Sebelumnya, beredar kabar bahwa Presiden Rusia Vladimir Putin tengah berada dalam kondisi sakit. Namun hal ini lantas dibantah oleh Menlu Rusia Sergei Lavrov.

WowKeren - Kondisi kesehatan Presiden Rusia Vladimir Putin tampaknya belakangan ini menjadi sorotan. Sebelumnya, seorang mata-mata Inggris Christopher Steele menyebut bahwa Putin dikelilingi oleh dokter dan beristirahat untuk mendapatkan perawatan selama pertemuan.

Namun kini, Menteri Luar Negeri (Menlu) Rusia Sergei Lavrov membatah spekulasi yang menyebut bahwa Putin tengah sakit. Lavrov pun mengatakan bahwa tidak ada tanda-tanda yang menunjukkan penyakit apapun.

Sebagaimana diketahui, kesehatan dan kehidupan pribadi Putin merupakan hal yang tabu untuk diperbincangkan secara umum di Rusia. Bahkan hampir tidak pernah dibahas di hadapan publik.
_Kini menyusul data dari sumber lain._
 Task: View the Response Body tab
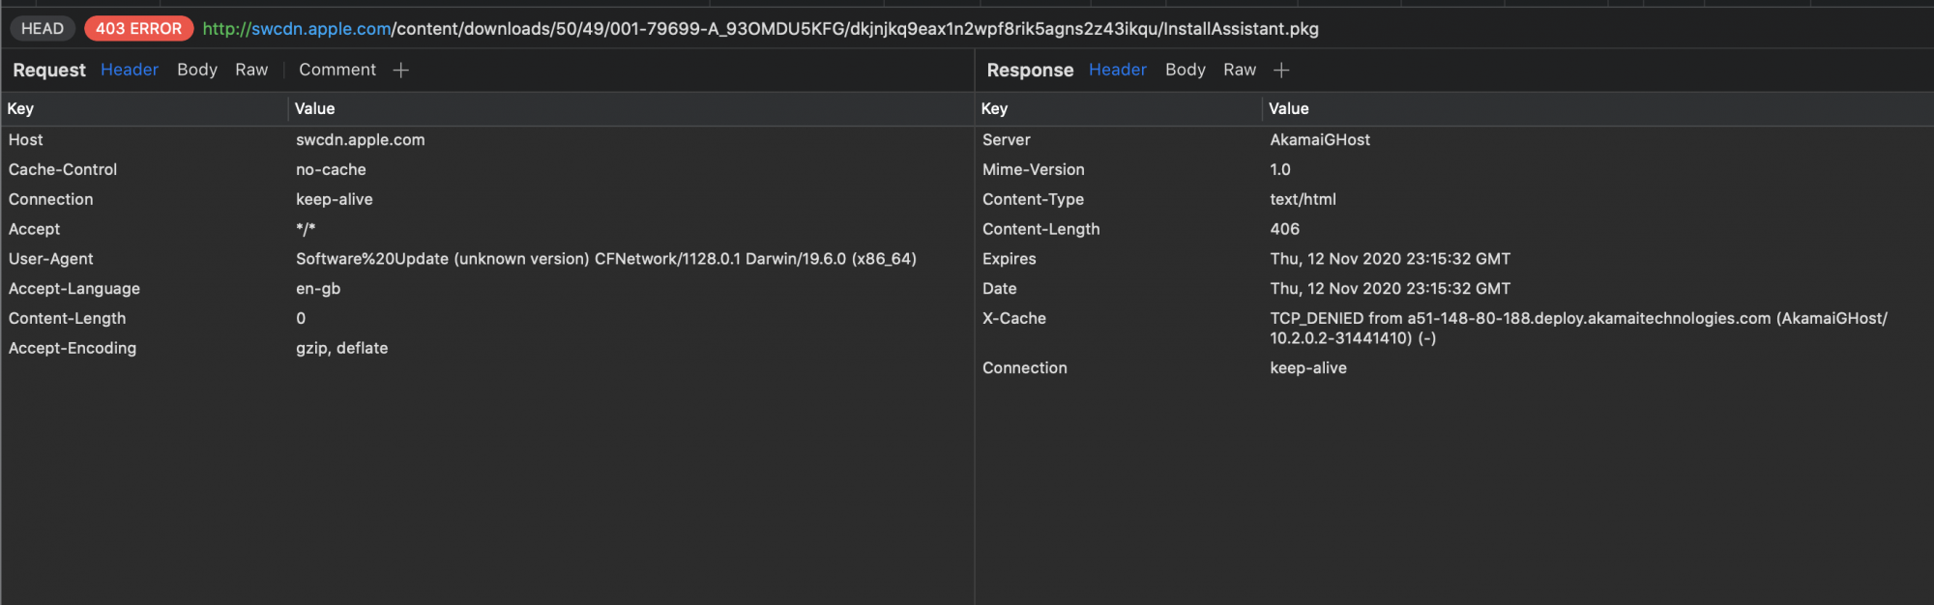pos(1185,70)
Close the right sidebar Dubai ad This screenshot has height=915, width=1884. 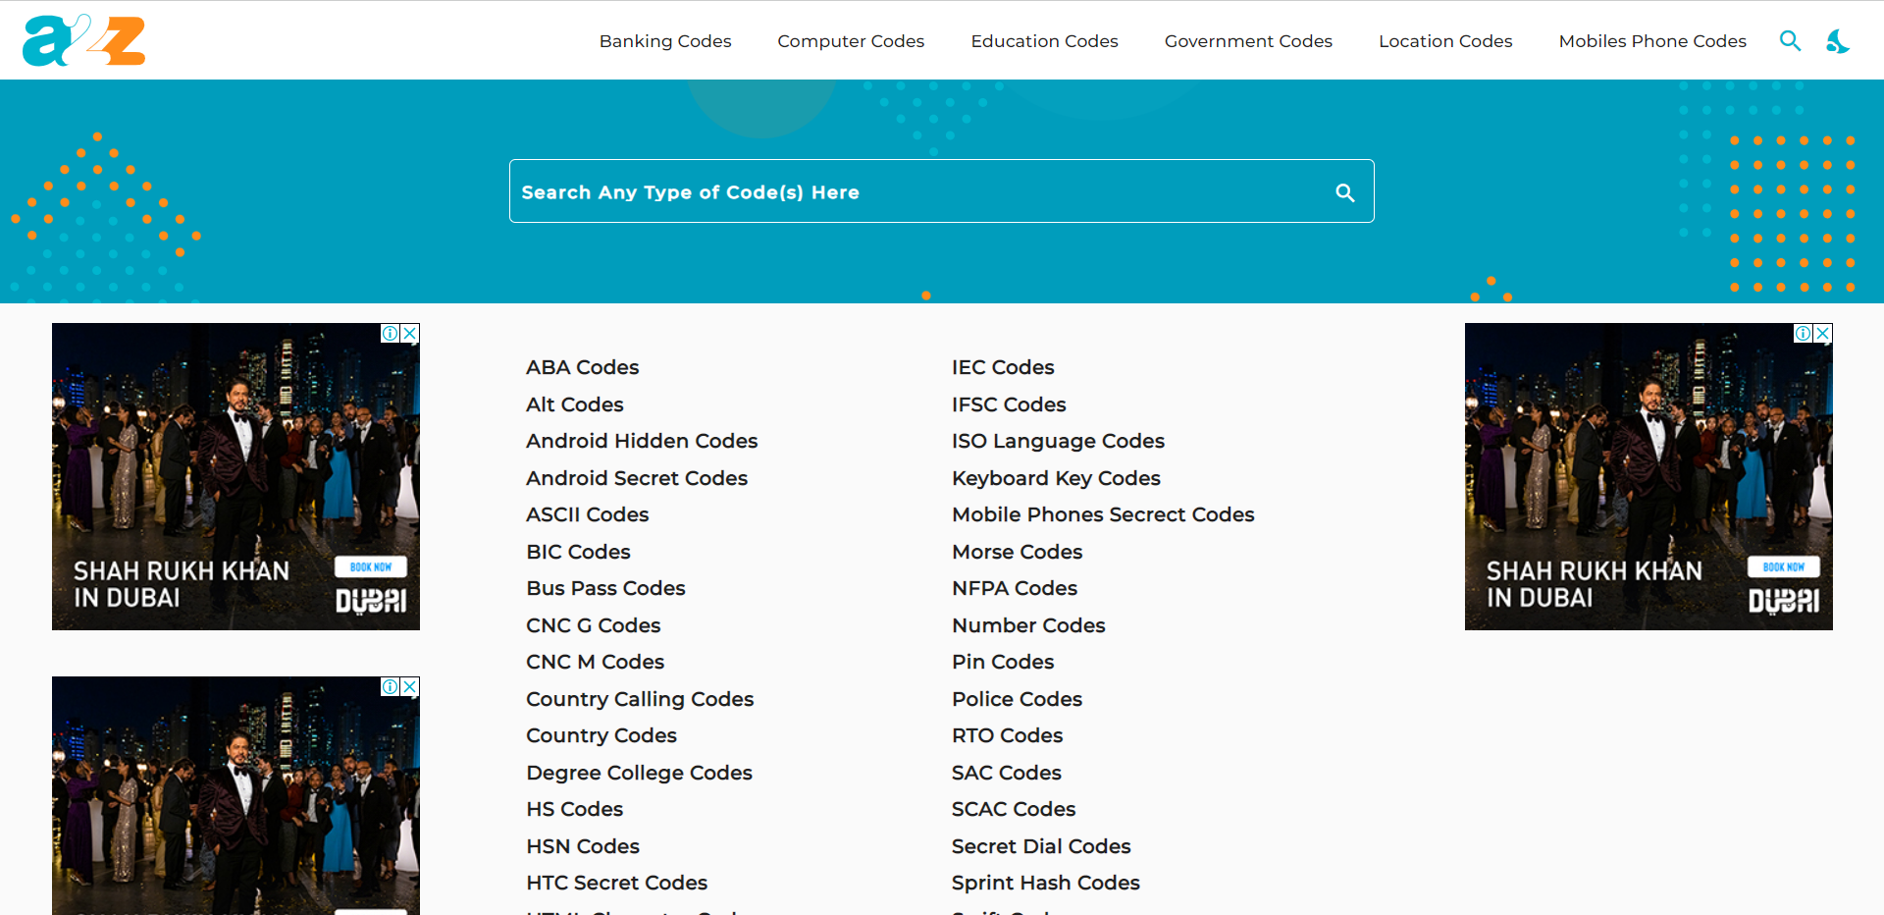click(x=1823, y=334)
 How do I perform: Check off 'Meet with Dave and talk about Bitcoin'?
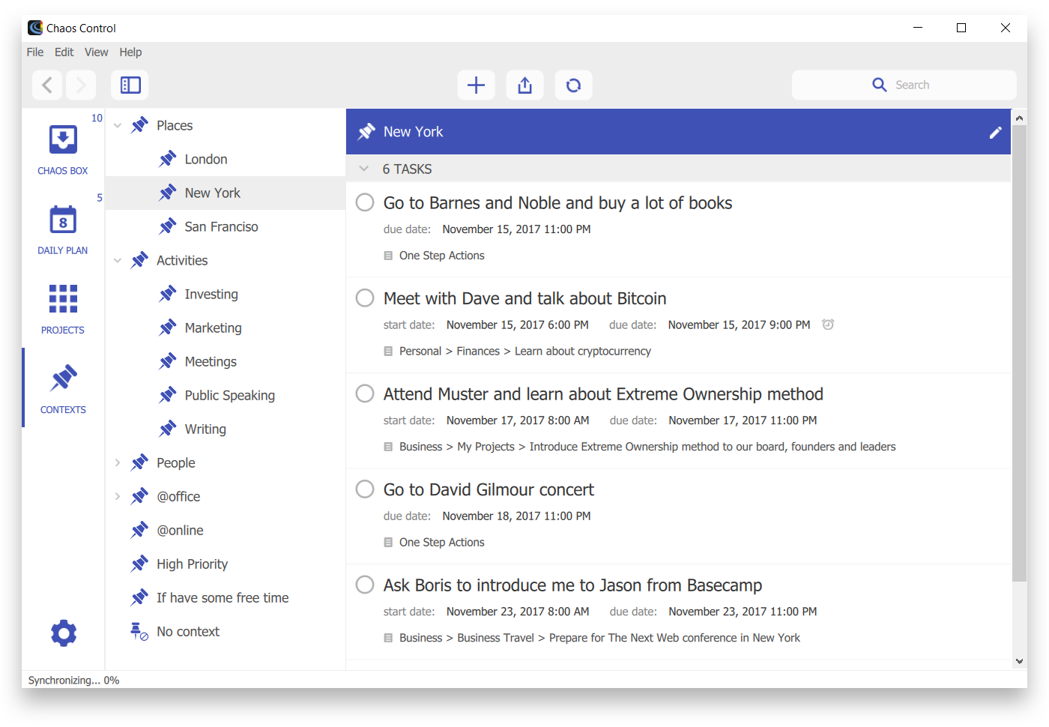[364, 298]
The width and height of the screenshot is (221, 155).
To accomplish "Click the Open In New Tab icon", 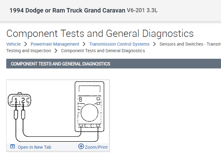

Saat ditanya oleh penyiar Prancis TF1 terkait kondisi Putin, Diplomat Top Rusia itu mengatakan bahwa pihaknya tidak berpikir ada tanda-tanda penyakit pada Putin. "Saya tidak berpikir bahwa orang waras dapat melihat pada orang ini tanda-tanda semacam penyakit atau penyakit," ujar Lavrov, dikutip Senin (30/5).


Lebih lanjut, Lavrov mengatakan bahwa Putin yang pada bulan Oktober nanti akan genap berusia 70 tahun itu dalam kondisi baik, bahkan setiap hari juga muncul di hadapan publik. Artinya bahwa Putin dalam kondisi sehat dan tidak sedang sakit.

"Anda dapat melihatnya di layar, membaca dan mendengarkan pidatonya," jelas Lavrov dalam komentar yang dirilis oleh Kemenlu Rusia. "Saya menyerahkannya kepada hati nurani mereka yang menyebarkan desas-desus seperti itu."

Sementara itu, Steele yang sebelumnya diketahui bekerja di meja Rusia di MI6 itu mengatakan rincian pasti dari penyakit otokrat yang sakit itu masih belum diketahui, sebagaimana dilaporkan oleh The Sun. Kemudian ia menyatakan bahwa Putin terus-menerus diikuti oleh para dokter dan tidak bisa melakukan pertemuan tanpa istirahat untuk perawatan medis.

Oleh karenanya, rapat dewan yang pada saat itu melibatkan kehadiran Putin, dilakukan secara bertahap. "Rapat dewan keamanan yang seharusnya berlangsung selama satu jam penuh sebenarnya dipecah menjadi beberapa bagian dia keluar dan menerima semacam perawatan medis di antara jeda waktu tersebut," beber Steele pada pekan lalu.